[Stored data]
=== Begin Enclosure ===
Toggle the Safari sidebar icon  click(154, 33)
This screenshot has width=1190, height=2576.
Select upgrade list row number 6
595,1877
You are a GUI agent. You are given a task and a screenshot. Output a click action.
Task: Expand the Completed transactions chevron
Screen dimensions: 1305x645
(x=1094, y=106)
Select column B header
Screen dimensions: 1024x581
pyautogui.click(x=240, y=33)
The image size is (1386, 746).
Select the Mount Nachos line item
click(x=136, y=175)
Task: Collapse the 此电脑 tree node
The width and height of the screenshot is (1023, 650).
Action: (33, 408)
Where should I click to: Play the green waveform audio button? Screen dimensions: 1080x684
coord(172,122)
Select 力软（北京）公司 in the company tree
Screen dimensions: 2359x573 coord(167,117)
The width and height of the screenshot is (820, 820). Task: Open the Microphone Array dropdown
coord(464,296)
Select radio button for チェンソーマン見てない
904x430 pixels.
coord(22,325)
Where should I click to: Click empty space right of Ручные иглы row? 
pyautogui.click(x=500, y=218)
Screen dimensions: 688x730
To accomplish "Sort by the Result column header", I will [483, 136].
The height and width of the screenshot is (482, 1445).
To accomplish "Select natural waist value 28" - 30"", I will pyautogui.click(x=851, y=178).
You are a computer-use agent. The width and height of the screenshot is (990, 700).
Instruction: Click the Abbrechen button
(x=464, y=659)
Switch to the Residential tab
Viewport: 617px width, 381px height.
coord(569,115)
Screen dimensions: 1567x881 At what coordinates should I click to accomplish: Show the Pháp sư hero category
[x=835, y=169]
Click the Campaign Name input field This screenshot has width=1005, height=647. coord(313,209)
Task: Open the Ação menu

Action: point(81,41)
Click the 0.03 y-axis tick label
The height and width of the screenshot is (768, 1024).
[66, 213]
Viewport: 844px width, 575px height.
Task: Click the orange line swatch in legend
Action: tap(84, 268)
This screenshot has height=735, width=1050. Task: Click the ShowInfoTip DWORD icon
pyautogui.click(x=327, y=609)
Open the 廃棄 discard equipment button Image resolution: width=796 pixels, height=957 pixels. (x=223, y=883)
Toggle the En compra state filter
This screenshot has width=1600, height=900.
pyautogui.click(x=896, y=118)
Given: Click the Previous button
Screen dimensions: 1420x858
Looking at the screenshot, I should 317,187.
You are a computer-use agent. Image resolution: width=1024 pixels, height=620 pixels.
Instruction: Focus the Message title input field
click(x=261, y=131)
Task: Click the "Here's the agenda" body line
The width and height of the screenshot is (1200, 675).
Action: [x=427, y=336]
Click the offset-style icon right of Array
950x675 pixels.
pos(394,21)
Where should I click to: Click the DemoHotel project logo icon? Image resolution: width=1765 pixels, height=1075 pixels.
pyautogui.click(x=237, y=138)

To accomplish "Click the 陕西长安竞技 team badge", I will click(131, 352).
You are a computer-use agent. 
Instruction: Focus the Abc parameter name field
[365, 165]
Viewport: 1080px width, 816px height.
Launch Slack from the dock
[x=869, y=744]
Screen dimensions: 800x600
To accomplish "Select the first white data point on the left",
=== End Enclosure ===
(DIRECTIONS FOR THIS TASK)
The data above is to be given again, with every line exact.

(REPLY)
Toggle the Safari sidebar icon  click(154, 33)
This screenshot has width=1190, height=2576.
Select upgrade list row number 6
595,1877
You are a GUI agent. You are given a task and a screenshot. Output a click action.
Task: Expand the Completed transactions chevron
Screen dimensions: 1305x645
(x=1094, y=106)
Select column B header
Screen dimensions: 1024x581
pyautogui.click(x=240, y=33)
The image size is (1386, 746).
Select the Mount Nachos line item
click(x=136, y=175)
Task: Collapse the 此电脑 tree node
The width and height of the screenshot is (1023, 650).
Action: (33, 408)
Where should I click to: Play the green waveform audio button? Screen dimensions: 1080x684
coord(172,122)
Select 力软（北京）公司 in the company tree
Screen dimensions: 2359x573 coord(167,117)
The width and height of the screenshot is (820, 820). Task: Open the Microphone Array dropdown
coord(464,296)
Select radio button for チェンソーマン見てない
904x430 pixels.
coord(22,325)
Where should I click to: Click empty space right of Ручные иглы row? 
pyautogui.click(x=500, y=218)
Screen dimensions: 688x730
To accomplish "Sort by the Result column header", I will [483, 136].
The height and width of the screenshot is (482, 1445).
To accomplish "Select natural waist value 28" - 30"", I will pyautogui.click(x=851, y=178).
You are a computer-use agent. The width and height of the screenshot is (990, 700).
Instruction: Click the Abbrechen button
(x=464, y=659)
Switch to the Residential tab
Viewport: 617px width, 381px height.
coord(569,115)
Screen dimensions: 1567x881 At what coordinates should I click to accomplish: Show the Pháp sư hero category
[x=835, y=169]
Click the Campaign Name input field This screenshot has width=1005, height=647. coord(313,209)
Task: Open the Ação menu

Action: point(81,41)
Click the 0.03 y-axis tick label
The height and width of the screenshot is (768, 1024).
[66, 213]
Viewport: 844px width, 575px height.
Task: Click the orange line swatch in legend
Action: tap(84, 268)
This screenshot has height=735, width=1050. Task: Click the ShowInfoTip DWORD icon
pyautogui.click(x=327, y=609)
Open the 廃棄 discard equipment button Image resolution: width=796 pixels, height=957 pixels. (x=223, y=883)
Toggle the En compra state filter
This screenshot has width=1600, height=900.
pyautogui.click(x=896, y=118)
Given: Click the Previous button
Screen dimensions: 1420x858
Looking at the screenshot, I should 317,187.
You are a computer-use agent. Image resolution: width=1024 pixels, height=620 pixels.
Instruction: Focus the Message title input field
click(x=261, y=131)
Task: Click the "Here's the agenda" body line
The width and height of the screenshot is (1200, 675).
Action: [x=427, y=336]
Click the offset-style icon right of Array
950x675 pixels.
pos(394,21)
Where should I click to: Click the DemoHotel project logo icon? Image resolution: width=1765 pixels, height=1075 pixels.
pyautogui.click(x=237, y=138)

To accomplish "Click the 陕西长安竞技 team badge", I will click(131, 352).
You are a computer-use agent. 
Instruction: Focus the Abc parameter name field
[365, 165]
Viewport: 1080px width, 816px height.
Launch Slack from the dock
[x=869, y=744]
Screen dimensions: 800x600
To accomplish "Select the first white data point on the left",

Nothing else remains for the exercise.